After an indifferent year for new musical shows in London, here is a belter.

Hampstead Theatre, run by Sir Peter Hall’s son Edward, has come up with a Joe Penhall bio-musical about The Kinks.

Funny, stylish, well-performed, quirky — it has everything The Kinks had.

Younger readers (and maybe one or two ancients) will say: the who? To which the answer is, not The Who, silly, The Kinks!

Led by Ray Davies, they were the Sixties London group that came up with songs such as You Really Got Me, Waterloo Sunset, Lola and the closing, title song of this production, Sunny Afternoon.

When I moved to Kentucky in 1980, The Kinks were bigger than The Beatles. Yet for some reason — management rip-offs, a lack of nous, a refusal to compromise artistically — they were never as commercially successful as the Fab Four in the Sixties.

They also fell out with the trade unions in the U.S. Much of America, therefore, did not discover them until the late Seventies.

This show is far better than a mere tribute evening, though it includes lots of Kinks hits. It gives you a strong sense of period — some terrific short hemlines on the girls — yet also well-drawn characters that evolve with the band.

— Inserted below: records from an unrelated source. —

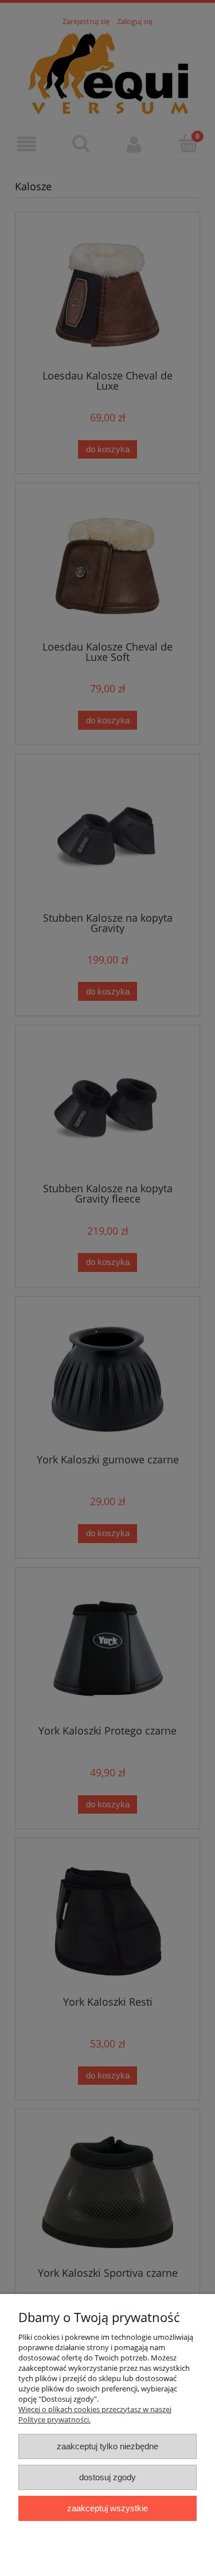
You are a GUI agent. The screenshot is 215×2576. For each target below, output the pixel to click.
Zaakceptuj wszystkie (107, 2508)
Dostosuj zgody (107, 2477)
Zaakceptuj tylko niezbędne (107, 2446)
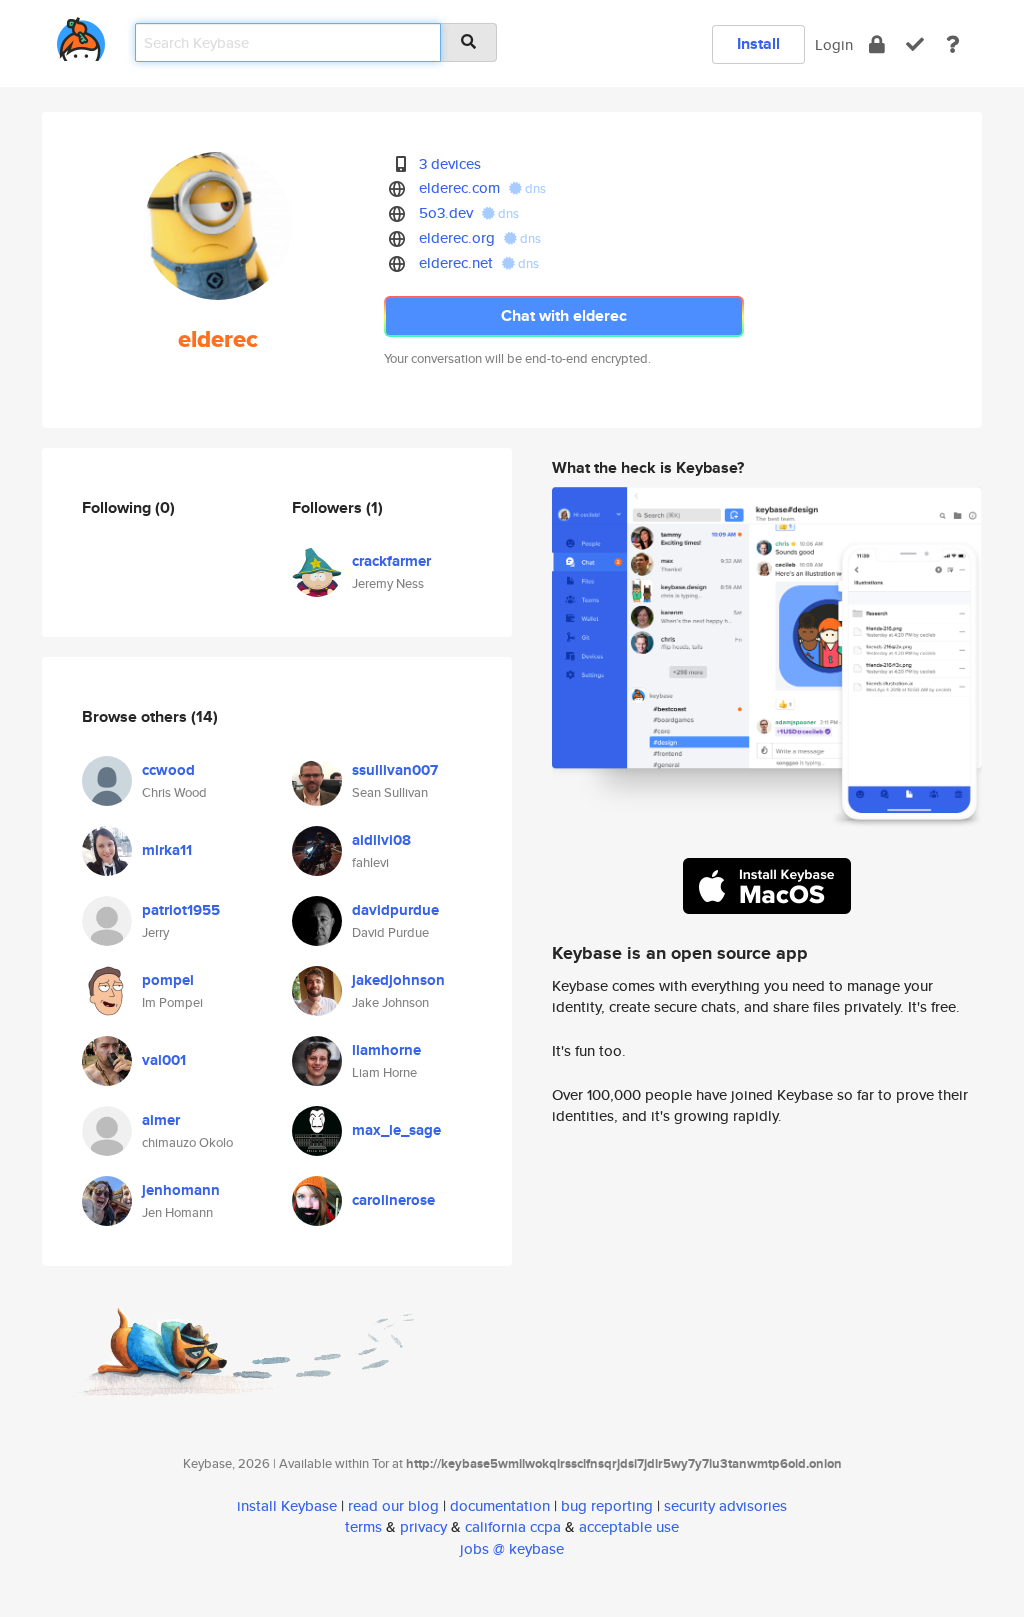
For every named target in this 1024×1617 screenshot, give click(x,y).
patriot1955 (181, 910)
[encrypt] (877, 44)
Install (758, 43)
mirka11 (167, 850)
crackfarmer (391, 561)
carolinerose (393, 1200)
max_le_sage (396, 1130)
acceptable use (629, 1526)
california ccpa (513, 1526)
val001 (164, 1060)
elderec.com (459, 187)
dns (534, 188)
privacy (423, 1526)
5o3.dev (446, 212)
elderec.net (456, 262)
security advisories (725, 1505)
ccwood (168, 770)
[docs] (953, 44)
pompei (168, 980)
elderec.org (457, 237)
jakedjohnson (398, 980)
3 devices (450, 163)
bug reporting (607, 1505)
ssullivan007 (395, 770)
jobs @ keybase (512, 1548)
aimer (161, 1120)
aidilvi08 (381, 840)
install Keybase (287, 1505)
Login (834, 44)
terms (363, 1526)
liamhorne (386, 1050)
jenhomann (181, 1190)
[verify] (915, 44)
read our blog (393, 1505)
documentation (500, 1505)
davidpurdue (395, 910)
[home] (81, 35)
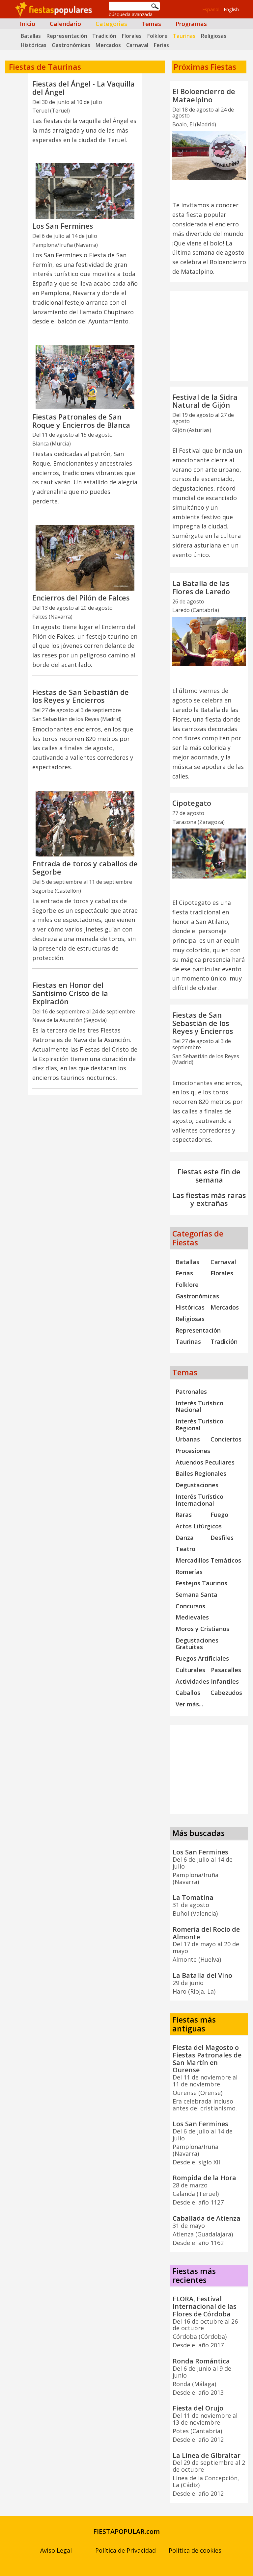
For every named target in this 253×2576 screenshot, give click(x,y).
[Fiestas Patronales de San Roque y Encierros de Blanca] (85, 377)
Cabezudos (226, 1692)
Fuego (219, 1514)
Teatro (185, 1549)
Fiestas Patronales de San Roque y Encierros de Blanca (81, 421)
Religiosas (213, 35)
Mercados (108, 45)
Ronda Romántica (201, 2361)
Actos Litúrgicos (199, 1526)
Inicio (27, 24)
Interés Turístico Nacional (199, 1406)
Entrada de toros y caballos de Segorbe (85, 868)
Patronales (191, 1391)
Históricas (33, 45)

John Dagleish is exceptionally good in the central role. That is not to say that he is exceptionally like the real Ray Davies. His singing voice is not quite the same and he looks different. His achievement is to make us buy the idea of Davies as an unusual, brooding creator, the off-beat, stammering Muswell Hill lad who found he was best able to express himself on a guitar.

Mr Dagleish is tall with a long brow and a low head of curls. He cuts a peculiarly English figure and has stage magnetism which outweighs any vocal shortcomings he might have.

George Maguire is suitably manic as Ray’s brother and bandmate Dave. Ned Derrington plays shy bass guitarist Pete, and Adam Sopp wears an heroically bad wig to play drummer Mick. A live band at the back of the stage helps the cast perform the songs. Mr Sopp is ace with the sticks, it has to be said.

We follow the boys from the brink of their discovery in 1964 through various travails for the next 15 years or so. In the first half, the stage backdrop is covered in amplifiers — it is like being in a vast recording studio. Then comes their first visit to America and the back wall is covered in the Stars and Stripes. I almost wrote that the acting is much better than it needs to be, but that perhaps says it all about many recent tribute shows.

One reason this evening works so well is that writer Penhall takes care to slow things down, insert quips and spend time on Ray’s marriage to Rasa (Lillie Flynn). A transatlantic telephone-call love duet between them is a lovely moment.

The pride of Ray’s father (Philip Bird) in his sons is  also touchingly done. We  see agents ripping off the band terribly. Dominic Tighe and Tam Williams are perfectly cast as the band’s original, genial, English-toff representatives. Less savoury fixers follow. Eventually, the English gents decently resign from managing the band. Cue an acapella version of Days.

I sloped off just as the auditorium’s numerous 60-year-olds were starting to dance to Lola. What a great show.